Abstract
The source of the gonad-stimulating substance of pregnancy-urine is still undecided; the weight of evidence, however, indicates that it is extra-hypophyseal in origin. In studies of the comparative effects of extracts of sheep or pork pituitary bodies and of pregnancy-urine or oestrin-free extracts of pregnancy-urine or chorionepithelioma urine, it was found that the minimal effective doses of the urinary preparations were practically the same for both the male and the female. In the cases of crude or refined extracts of pituitary bodies, however, the minimal effective dose for the female was but a fraction (less than 10%) of that required for the male.

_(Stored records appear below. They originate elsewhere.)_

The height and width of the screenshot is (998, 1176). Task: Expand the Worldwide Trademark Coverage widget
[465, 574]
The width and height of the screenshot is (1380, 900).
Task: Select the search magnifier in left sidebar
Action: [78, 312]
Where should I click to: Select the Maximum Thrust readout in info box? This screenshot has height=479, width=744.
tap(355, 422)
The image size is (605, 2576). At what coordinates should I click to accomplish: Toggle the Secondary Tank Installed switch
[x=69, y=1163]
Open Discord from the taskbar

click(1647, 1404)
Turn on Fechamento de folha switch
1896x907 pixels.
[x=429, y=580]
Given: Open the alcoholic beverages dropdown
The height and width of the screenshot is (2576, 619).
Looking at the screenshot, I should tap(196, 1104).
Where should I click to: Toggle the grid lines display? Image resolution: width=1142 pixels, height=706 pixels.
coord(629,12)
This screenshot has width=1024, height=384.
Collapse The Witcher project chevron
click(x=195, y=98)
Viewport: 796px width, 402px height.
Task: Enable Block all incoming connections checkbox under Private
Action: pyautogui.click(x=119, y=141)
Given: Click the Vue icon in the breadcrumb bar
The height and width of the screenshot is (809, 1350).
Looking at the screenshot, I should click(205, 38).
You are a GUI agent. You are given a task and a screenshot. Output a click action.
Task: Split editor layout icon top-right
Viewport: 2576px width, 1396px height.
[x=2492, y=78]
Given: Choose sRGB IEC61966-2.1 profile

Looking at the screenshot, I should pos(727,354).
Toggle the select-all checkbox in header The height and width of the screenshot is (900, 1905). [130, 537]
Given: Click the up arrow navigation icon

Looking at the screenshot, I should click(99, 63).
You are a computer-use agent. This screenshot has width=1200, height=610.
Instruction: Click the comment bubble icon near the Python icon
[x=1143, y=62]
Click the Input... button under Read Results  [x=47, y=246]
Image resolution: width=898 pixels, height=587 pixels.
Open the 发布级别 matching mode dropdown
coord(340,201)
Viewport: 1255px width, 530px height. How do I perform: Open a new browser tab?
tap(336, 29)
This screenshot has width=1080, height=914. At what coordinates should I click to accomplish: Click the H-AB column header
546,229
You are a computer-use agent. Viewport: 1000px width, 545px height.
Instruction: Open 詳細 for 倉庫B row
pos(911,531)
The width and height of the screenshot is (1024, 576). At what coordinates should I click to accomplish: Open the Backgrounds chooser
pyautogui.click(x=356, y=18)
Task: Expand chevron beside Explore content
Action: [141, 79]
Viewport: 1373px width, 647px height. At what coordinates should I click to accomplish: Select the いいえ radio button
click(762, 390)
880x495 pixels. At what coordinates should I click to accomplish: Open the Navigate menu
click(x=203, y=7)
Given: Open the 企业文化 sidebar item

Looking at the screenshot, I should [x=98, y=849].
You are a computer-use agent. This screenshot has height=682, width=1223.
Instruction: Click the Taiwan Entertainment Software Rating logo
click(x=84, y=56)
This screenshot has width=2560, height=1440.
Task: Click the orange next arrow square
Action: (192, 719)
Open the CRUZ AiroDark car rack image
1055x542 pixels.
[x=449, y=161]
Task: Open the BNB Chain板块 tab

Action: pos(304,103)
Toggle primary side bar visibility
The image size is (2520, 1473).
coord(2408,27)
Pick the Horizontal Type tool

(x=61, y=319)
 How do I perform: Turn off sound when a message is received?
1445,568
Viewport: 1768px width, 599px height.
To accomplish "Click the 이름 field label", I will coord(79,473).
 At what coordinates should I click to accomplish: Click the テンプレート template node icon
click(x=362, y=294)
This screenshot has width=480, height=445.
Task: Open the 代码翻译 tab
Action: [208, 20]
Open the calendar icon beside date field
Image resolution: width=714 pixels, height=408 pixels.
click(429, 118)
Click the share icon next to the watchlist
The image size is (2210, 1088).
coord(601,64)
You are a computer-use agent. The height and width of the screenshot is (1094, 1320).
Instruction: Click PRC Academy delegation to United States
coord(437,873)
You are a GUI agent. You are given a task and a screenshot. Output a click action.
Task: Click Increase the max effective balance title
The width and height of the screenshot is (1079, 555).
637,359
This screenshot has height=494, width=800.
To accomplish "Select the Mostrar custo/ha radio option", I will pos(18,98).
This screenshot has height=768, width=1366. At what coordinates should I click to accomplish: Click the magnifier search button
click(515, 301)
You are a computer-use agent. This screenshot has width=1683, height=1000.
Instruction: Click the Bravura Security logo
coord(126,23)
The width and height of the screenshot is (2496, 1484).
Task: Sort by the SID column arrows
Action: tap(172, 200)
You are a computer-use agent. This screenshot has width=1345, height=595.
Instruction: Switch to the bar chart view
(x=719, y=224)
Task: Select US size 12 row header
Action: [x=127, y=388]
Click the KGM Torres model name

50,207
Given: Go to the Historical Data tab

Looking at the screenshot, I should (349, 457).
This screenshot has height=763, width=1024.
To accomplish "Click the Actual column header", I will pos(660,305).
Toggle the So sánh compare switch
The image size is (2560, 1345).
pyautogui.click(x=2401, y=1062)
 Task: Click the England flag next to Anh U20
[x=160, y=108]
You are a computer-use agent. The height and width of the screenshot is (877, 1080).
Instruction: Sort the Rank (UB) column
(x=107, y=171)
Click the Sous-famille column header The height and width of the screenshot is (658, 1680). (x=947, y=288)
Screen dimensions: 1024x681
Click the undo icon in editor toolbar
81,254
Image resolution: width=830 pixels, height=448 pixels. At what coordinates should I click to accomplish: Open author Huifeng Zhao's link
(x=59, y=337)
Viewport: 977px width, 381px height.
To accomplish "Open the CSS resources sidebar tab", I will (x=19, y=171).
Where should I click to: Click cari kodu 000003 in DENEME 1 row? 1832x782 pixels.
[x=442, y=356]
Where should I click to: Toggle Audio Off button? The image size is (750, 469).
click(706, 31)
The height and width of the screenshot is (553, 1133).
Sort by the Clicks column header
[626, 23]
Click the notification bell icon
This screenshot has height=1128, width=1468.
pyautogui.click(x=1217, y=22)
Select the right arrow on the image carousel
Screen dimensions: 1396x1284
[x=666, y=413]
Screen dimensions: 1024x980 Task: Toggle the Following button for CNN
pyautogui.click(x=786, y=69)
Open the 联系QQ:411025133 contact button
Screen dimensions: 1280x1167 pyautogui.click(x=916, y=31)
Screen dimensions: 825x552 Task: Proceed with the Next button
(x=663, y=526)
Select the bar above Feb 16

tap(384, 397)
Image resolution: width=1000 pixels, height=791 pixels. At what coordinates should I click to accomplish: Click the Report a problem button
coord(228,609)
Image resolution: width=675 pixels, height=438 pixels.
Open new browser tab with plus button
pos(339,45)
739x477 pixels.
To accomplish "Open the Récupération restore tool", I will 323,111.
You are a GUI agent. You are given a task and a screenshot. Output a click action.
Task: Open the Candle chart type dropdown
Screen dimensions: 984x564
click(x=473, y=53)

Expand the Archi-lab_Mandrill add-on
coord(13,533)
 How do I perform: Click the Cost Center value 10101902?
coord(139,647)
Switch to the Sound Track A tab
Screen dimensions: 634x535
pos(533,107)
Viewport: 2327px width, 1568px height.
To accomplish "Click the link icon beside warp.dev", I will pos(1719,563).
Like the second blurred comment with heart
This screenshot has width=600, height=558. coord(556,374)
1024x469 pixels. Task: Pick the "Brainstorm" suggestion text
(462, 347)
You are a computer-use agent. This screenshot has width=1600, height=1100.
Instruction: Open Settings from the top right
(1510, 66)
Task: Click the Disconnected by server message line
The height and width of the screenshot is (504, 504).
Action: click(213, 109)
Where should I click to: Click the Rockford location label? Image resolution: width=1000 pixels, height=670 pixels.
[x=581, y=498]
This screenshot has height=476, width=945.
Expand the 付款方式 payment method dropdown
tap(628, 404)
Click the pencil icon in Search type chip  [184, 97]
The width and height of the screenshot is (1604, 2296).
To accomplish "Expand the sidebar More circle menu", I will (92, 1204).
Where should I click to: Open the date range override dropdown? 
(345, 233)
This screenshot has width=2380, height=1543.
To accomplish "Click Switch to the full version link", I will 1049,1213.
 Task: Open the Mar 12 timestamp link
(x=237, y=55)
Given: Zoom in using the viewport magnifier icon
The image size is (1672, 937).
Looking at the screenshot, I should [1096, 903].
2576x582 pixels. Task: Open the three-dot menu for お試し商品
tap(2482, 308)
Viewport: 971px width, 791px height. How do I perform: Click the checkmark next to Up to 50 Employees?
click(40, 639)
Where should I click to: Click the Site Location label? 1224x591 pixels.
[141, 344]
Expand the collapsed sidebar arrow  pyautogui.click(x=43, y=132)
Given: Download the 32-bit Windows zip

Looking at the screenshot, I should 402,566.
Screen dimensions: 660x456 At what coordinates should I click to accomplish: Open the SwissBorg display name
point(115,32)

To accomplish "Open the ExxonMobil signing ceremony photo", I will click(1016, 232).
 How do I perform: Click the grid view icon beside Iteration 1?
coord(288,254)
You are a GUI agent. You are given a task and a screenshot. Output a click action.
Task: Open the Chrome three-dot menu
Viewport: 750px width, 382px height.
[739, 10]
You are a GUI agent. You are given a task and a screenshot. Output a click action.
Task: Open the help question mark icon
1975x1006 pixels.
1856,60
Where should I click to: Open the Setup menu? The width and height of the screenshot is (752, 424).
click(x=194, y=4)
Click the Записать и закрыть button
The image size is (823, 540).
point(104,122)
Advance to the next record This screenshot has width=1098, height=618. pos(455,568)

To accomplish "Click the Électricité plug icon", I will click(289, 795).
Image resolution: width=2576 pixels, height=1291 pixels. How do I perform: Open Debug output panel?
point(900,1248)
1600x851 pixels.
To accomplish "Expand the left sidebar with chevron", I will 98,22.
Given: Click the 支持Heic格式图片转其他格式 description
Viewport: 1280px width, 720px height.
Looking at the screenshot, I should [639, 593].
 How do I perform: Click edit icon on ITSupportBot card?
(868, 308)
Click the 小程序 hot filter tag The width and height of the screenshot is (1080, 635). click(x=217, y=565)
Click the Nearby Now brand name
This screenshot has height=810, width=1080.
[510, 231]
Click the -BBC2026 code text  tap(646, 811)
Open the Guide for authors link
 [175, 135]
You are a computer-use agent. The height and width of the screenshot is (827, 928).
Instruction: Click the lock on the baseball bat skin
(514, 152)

Assay was performed on rats exactly 21 days old when the first injection was made; one injection was made daily for 4 days; necropsy was performed at the age of 26 days or 120 hours after the first injection. Assay-results were appraised by the weights of both ovaries or of both seminal vesicles and coagulatory glands. The extracts of sheep and pork pituitary bodies are described elsewhere; 1 urinary preparations were made by repeated alcoholic precipitation or by Dicken's method. Although both the pituitary and the urinary extracts were subjected to various treatments no evidence of the separation of sex-specific gonad-stimulating substances was obtained. Our results indicate either that there are sex-specific gonad-stimulating principles or that the gonad-stimulating principle of the hypophysis is different from that of pregnancy-urine.
The conclusion reached is based upon assays on 352 immature animals (146 females; 206 males).